Через 15 суток гипокинезии обнаружена выраженная тенденция к снижению со­держания в кишечной микрофлоре анаэробных микроорганизмов, количество которых уменьшилось к 45 суткам на 15%, и только к 60 суткам восстановился исходный уровень их содержания. Количество аэробных микробов и кишечной палочки в течение 60 суток гипокинезии колебалось в небольших пределах, затем происходило увеличение содержания аэробов - к 75-му дню постельного режи­ма (на 16%) и восстановление исходного уровня этого показателя к 90 суткам. После 60 суток гипокинезии количество кишечной палочки уменьшалось на про­тяжении всего исследования, вплоть до его завершения.

Ухудшение гидролиза пищевых веществ в кишечнике и ослабле­ние состояния иммунной системы организма (снижение уровня со­держания иммуноглобулина А и Т-лимфоцитов) при длительной гипокинезии приводит к дисбактериозу кишечника. С возникновением дисбактериоза создаются условия для развития гастродуоденита, панкреатита, желчнокаменной болезни, разного рода диспепсических расстройств и др.

Отрицательно влияет на морфофункциональное состояние же­лудка и кишечника воздействие на организм сильных раздражите­лей (стрессоров) различной природы. Среди них особое значение имеют нервно-психические и психоэмоциональные факторы (чрез­мерная нервно-мышечная деятельность, нервно-психическое напря­жение, отрицательные эмоции).

В условиях чрезмерного и продолжительного напряжения стресс-реализующей системы, вызванного различными внешни­ми и внутренними раздражителями, на фоне общей неспецифи­ческой адаптивной реакции возникают повреждения органов и систем.

Во время катаболической стадии стресс-реакции в крови по­вышается концентрация глюкокортикоидов, которые подавляют функцию тимуса. Это приводит к иммунодепрессии, на фоне ко­торой ослабевает продукция слизистой кишечника антимикроб­ных факторов (лизоцима, лактоферрина, дефенсинов, секреторных иммуноглобулинов). Иммунодепрессия нарушает установившие­ся взаимоотношения макроорганизма и микрофлоры кишечника, что создает условия для возникновения дисбактериоза, заселения кишечника условно-патогенными и патогенными микроорганиз­мами.
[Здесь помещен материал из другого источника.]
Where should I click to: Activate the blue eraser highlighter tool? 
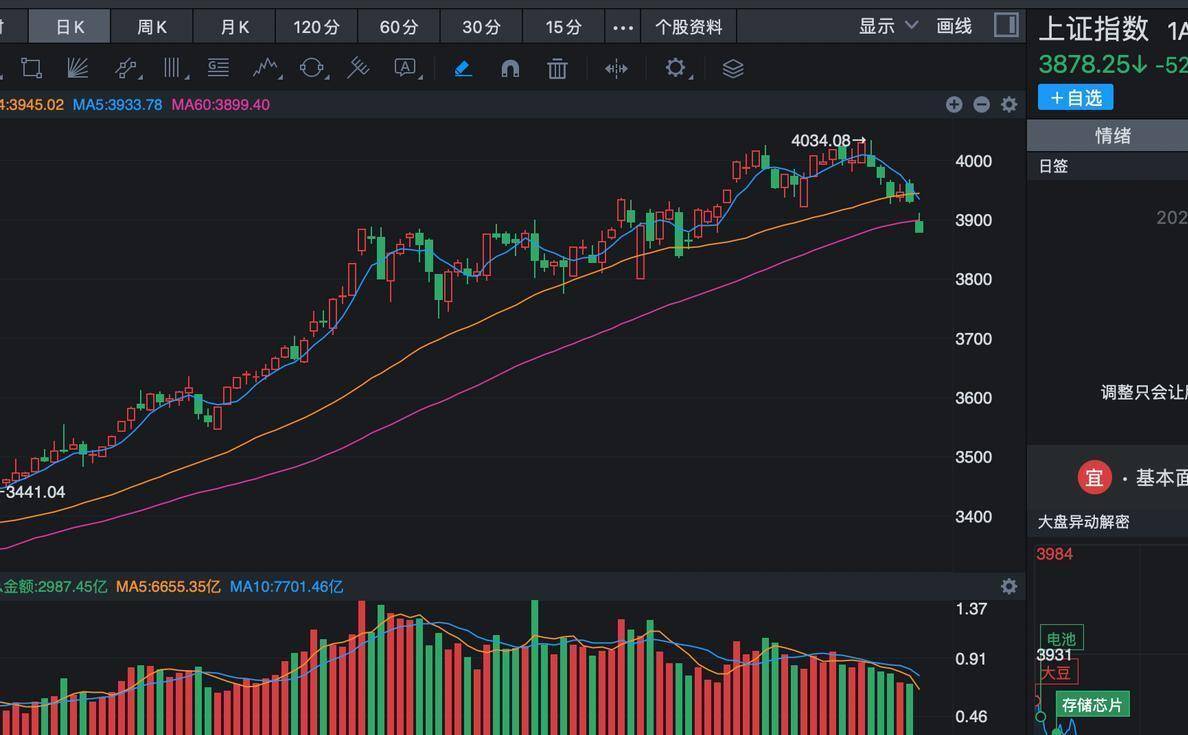(462, 68)
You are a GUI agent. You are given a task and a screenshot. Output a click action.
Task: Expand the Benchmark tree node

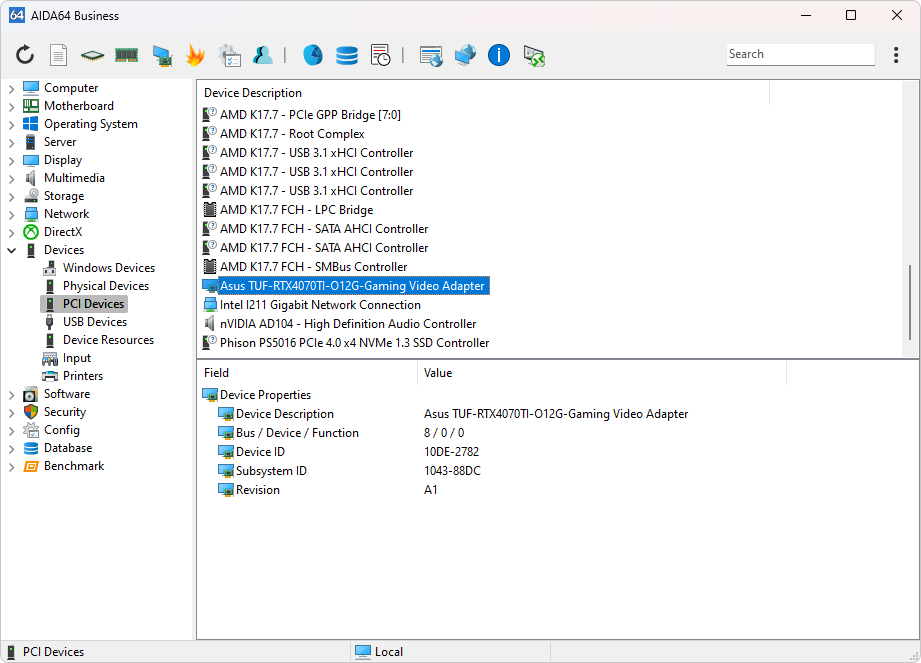12,466
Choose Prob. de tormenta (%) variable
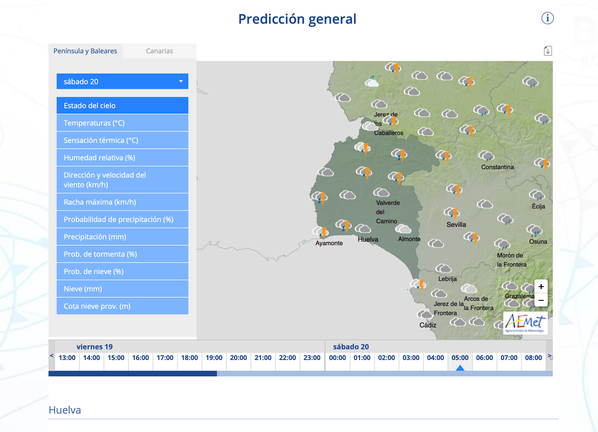The height and width of the screenshot is (432, 598). coord(122,254)
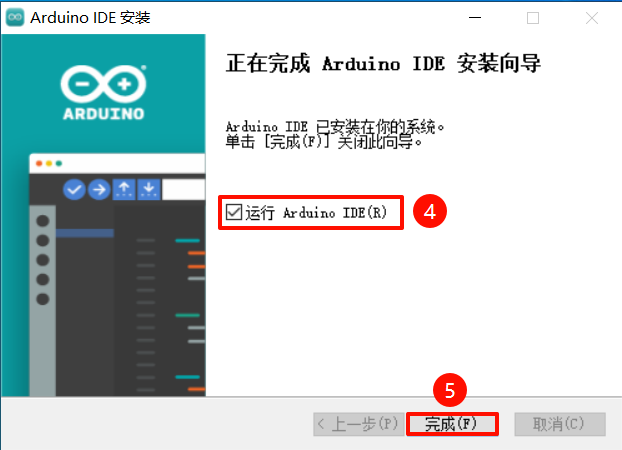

Под влиянием таких стресс-факторов, как голодание (в течение 48 ч) и иммобилизация на фоне голодания, происходит значитель­ное изменение активности ряда ферментов в желудке, двенадцати­перстной, тощей, подвздошной и толстой кишках, а также в печени. Активность сахаразы, мальтазы, аминопептидазы при этом снижа­ется, а активность ряда дипептидаз - увеличивается. Это обуслов­лено влиянием кортикотропина и кортикостероидов, которые кон­тролируют синтез гландулоцитамй ферментов и влияют на их ак­тивность.

Об отрицательном влиянии на функции печени таких факторов риска как этанол и стресс свидетельствует резкая активация под их воздействием перекисного окисления липидов и повреждение мем­бран гепатоцитов.